**Your objective**
All of the data is to be restated word for word.
╭─ Material for this task
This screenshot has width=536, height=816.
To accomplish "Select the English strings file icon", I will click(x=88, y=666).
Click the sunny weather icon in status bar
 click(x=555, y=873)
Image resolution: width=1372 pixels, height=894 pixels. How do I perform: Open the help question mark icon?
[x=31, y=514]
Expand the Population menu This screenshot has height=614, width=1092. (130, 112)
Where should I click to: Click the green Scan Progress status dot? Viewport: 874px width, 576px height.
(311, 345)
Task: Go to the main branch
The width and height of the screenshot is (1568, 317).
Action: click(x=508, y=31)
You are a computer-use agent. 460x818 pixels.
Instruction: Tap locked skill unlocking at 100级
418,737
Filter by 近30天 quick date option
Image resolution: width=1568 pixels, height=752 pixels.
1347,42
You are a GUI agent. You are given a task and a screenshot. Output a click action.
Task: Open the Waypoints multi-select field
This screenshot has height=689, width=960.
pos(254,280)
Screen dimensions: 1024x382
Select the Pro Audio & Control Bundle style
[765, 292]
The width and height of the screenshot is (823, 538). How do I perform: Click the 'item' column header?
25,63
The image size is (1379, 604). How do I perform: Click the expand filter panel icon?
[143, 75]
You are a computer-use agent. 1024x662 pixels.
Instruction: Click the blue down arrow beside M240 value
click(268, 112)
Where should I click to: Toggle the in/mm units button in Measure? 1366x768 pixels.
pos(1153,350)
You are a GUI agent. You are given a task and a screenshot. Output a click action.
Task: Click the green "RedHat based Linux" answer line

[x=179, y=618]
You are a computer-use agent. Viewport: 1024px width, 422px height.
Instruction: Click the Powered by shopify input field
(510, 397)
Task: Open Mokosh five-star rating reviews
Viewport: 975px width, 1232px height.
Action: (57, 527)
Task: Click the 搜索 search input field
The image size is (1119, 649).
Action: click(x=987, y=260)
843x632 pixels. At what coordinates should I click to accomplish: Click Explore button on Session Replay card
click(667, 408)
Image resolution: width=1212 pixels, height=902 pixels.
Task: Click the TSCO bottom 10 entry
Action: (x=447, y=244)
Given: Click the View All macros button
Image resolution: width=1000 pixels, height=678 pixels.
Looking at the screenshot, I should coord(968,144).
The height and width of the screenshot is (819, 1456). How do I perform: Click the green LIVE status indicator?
╰─
**Result for this task**
This screenshot has width=536, height=816.
To accomplish "Select the English strings file icon", I will click(x=88, y=666).
Click the sunny weather icon in status bar
 click(x=555, y=873)
Image resolution: width=1372 pixels, height=894 pixels. How do I perform: Open the help question mark icon?
[x=31, y=514]
Expand the Population menu This screenshot has height=614, width=1092. (130, 112)
Where should I click to: Click the green Scan Progress status dot? Viewport: 874px width, 576px height.
(311, 345)
Task: Go to the main branch
The width and height of the screenshot is (1568, 317).
Action: click(x=508, y=31)
You are a computer-use agent. 460x818 pixels.
Instruction: Tap locked skill unlocking at 100级
418,737
Filter by 近30天 quick date option
Image resolution: width=1568 pixels, height=752 pixels.
1347,42
You are a GUI agent. You are given a task and a screenshot. Output a click action.
Task: Open the Waypoints multi-select field
This screenshot has height=689, width=960.
pos(254,280)
Screen dimensions: 1024x382
Select the Pro Audio & Control Bundle style
[765, 292]
The width and height of the screenshot is (823, 538). How do I perform: Click the 'item' column header?
25,63
The image size is (1379, 604). How do I perform: Click the expand filter panel icon?
[143, 75]
You are a computer-use agent. 1024x662 pixels.
Instruction: Click the blue down arrow beside M240 value
click(268, 112)
Where should I click to: Toggle the in/mm units button in Measure? 1366x768 pixels.
pos(1153,350)
You are a GUI agent. You are given a task and a screenshot. Output a click action.
Task: Click the green "RedHat based Linux" answer line

[x=179, y=618]
You are a computer-use agent. Viewport: 1024px width, 422px height.
Instruction: Click the Powered by shopify input field
(510, 397)
Task: Open Mokosh five-star rating reviews
Viewport: 975px width, 1232px height.
Action: (57, 527)
Task: Click the 搜索 search input field
The image size is (1119, 649).
Action: click(x=987, y=260)
843x632 pixels. At what coordinates should I click to accomplish: Click Explore button on Session Replay card
click(667, 408)
Image resolution: width=1212 pixels, height=902 pixels.
Task: Click the TSCO bottom 10 entry
Action: (x=447, y=244)
Given: Click the View All macros button
Image resolution: width=1000 pixels, height=678 pixels.
Looking at the screenshot, I should coord(968,144).
The height and width of the screenshot is (819, 1456). How do I perform: Click the green LIVE status indicator?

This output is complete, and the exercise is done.